В этом году Петру Васильевичу исполнилось бы 90 лет. Для меня он - один из немногих настоящих русских интеллектуалов. Берите любой его текст для подтверждения. При этом текст будет написан легко и ясно, а гуманитарное содержание будет изложено с безупречной, почти "математической", логикой: к его силлогизмам не подкопался бы даже Набоков, как он это проделал с Чернышевским. Стиль и метод Палиевского - мощный инструмент, иногда оружие. Да вот посмотрите, как "работает" Палиевский, текст которого я использовал ещё в 2005 году для анализа одного общественного явления.
Мамлеев, Головин, Джемаль, Дугин начинали свою интеллектуально-тусовочную карьеру как одержимые "элитизмом". Лимонов, кажется, всегда был стихийным демократом-леваком. Но уже после "Это я, Эдичка" он стал очень похож на "южинских", жаждущиих власти сначала в "референтной группе", потом - расширять любыми методами промывки мозгов. Использовали женщин и последователей для устройства жизни и раскрутки. Именно к методам стоит присмотреться. Они были специально изобретены западными т.н. авангардистами.

* **Что нужно сделать**:
**A)** Как перевести на английский язык предложение «Стиль и метод Палиевского - мощный инструмент, иногда оружие.» из отрывка о Палиевском?
**B)** Повторите дословно часть отрывка о Палиевском от слов "Мамлеев, Головин, Джемаль, Дугин" до слов "западными т.н. авангардистами.".

* **Строки набора данных**:
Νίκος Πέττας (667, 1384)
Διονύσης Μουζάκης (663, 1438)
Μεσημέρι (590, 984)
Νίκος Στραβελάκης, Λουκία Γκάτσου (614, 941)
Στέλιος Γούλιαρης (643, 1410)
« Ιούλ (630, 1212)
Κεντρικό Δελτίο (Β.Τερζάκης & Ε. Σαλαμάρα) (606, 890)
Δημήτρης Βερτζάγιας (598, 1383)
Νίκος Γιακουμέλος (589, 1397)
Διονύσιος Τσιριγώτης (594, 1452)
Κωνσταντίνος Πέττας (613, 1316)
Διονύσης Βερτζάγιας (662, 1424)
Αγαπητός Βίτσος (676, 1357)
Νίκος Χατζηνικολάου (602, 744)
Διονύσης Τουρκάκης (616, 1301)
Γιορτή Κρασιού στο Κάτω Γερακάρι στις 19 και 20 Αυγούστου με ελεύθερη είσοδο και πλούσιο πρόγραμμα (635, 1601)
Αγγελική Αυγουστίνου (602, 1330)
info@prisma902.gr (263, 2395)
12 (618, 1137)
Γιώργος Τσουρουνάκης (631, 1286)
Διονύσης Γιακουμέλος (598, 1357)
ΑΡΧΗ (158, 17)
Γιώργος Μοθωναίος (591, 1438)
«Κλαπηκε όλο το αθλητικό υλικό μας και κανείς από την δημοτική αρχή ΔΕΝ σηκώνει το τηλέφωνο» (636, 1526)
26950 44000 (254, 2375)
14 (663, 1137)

* **Полученные ответы**:
**A)** Palievsky's style and method are a powerful tool, sometimes a weapon.

**B)**
Мамлеев, Головин, Джемаль, Дугин начинали свою интеллектуально-тусовочную карьеру как одержимые "элитизмом". Лимонов, кажется, всегда был стихийным демократом-леваком. Но уже после "Это я, Эдичка" он стал очень похож на "южинских", жаждущиих власти сначала в "референтной группе", потом - расширять любыми методами промывки мозгов. Использовали женщин и последователей для устройства жизни и раскрутки. Именно к методам стоит присмотреться. Они были специально изобретены западными т.н. авангардистами.